III.

Un giorno, e non seppe né dove né come, Riccardo perdette l'anello; e n'ebbe grande dolore, e solo dopo assai tempo poté darsi pace di questa sventura. Ma perduto l'oggetto del ricordo perdette anche la tenacia e la virtú del ricordo, ed il freno di sé.

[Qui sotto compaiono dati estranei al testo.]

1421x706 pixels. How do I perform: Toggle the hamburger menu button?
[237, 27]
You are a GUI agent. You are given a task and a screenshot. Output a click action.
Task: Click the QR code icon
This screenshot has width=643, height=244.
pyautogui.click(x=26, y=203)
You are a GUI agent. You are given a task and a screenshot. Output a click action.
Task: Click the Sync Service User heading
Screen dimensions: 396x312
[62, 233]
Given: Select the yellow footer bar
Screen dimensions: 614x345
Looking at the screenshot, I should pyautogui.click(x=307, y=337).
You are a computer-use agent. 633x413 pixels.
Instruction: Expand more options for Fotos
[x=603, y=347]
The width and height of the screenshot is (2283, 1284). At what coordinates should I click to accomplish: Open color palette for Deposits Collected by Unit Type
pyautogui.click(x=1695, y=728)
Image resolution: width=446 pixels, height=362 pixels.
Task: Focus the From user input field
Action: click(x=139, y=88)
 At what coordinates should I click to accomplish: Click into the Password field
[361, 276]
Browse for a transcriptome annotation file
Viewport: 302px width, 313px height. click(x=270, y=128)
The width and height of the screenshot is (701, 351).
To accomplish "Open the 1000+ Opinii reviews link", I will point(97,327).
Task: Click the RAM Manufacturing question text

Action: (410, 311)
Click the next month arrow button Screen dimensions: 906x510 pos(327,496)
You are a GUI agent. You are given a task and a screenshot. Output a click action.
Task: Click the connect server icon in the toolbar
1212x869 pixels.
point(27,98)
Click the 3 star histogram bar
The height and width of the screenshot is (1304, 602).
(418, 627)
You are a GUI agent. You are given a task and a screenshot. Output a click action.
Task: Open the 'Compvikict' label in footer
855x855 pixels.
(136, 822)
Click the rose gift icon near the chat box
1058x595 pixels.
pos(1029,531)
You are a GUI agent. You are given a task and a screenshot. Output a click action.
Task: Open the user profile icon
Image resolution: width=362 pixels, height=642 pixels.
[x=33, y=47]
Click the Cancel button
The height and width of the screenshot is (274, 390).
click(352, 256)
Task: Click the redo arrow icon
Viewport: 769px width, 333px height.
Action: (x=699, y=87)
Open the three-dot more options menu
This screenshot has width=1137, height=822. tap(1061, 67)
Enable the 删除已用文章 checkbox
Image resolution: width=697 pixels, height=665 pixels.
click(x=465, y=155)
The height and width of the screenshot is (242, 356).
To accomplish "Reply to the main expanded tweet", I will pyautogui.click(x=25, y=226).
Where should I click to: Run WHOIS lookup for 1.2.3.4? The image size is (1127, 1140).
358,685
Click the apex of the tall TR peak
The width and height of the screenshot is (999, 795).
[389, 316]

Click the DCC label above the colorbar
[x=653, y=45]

Meditò l'adulterio a pena s'avvide che la moglie d'un suo amico e compagno di traffici lo adocchiava proterva; e, avendo agio a praticarsi, dopo poco e facilmente essi s'intesero fra di loro.

Quando, nell'abbraccio dell'adulterio, ecco che dalla attitudine disonesta e incomposta di quella donna il pensiero di Riccardo fu respinto a vedere la moglie nella sommissione vergognosa e pudica delle prime strette nuziali, ed ecco che il raffronto gli ridestò vivo, preciso, sensibile tutto che della moglie aveva smarrito e obliato: le sembianze, la voce, lo sguardo, il respiro. Egli sobbalzò repugnando; e di meraviglia la donna rise, salace. Ma Riccardo riudiva la moglie raccomandarsi al suo amore e raccomandargli la fede in lei mentre piangeva e gli porgeva l'anello, e nello spirito, respinto da quel ricordo d'amore alla fede antica di Dio, egli ebbe anche l'allucinazione dell'antico portento: - Torna a Dio ed in patria. Va!

Cosí quella voce che l'aveva ammonito con visibile segno ad andare al passaggio, l'ammoniva ora, oscura nell'animo, e sembrava che gli dicesse quest'altre parole: - Se la tua donna potrà riconoscerti e ti sarà rimasta fedele, Dio t'avrà perdonato. - Riccardo fuggí dalla donna e recatosi da un cavaliere dell'Ospedale, uomo di probità conosciuta, l'impegnò a distribuire fra i poveri di Tolomeide le sue ricchezze male acquistate: né di quanto aveva acquistato con onesta fatica ritenne piú del bisogno ad imbarcarsi in una nave che quel giorno stesso salpava da Acri.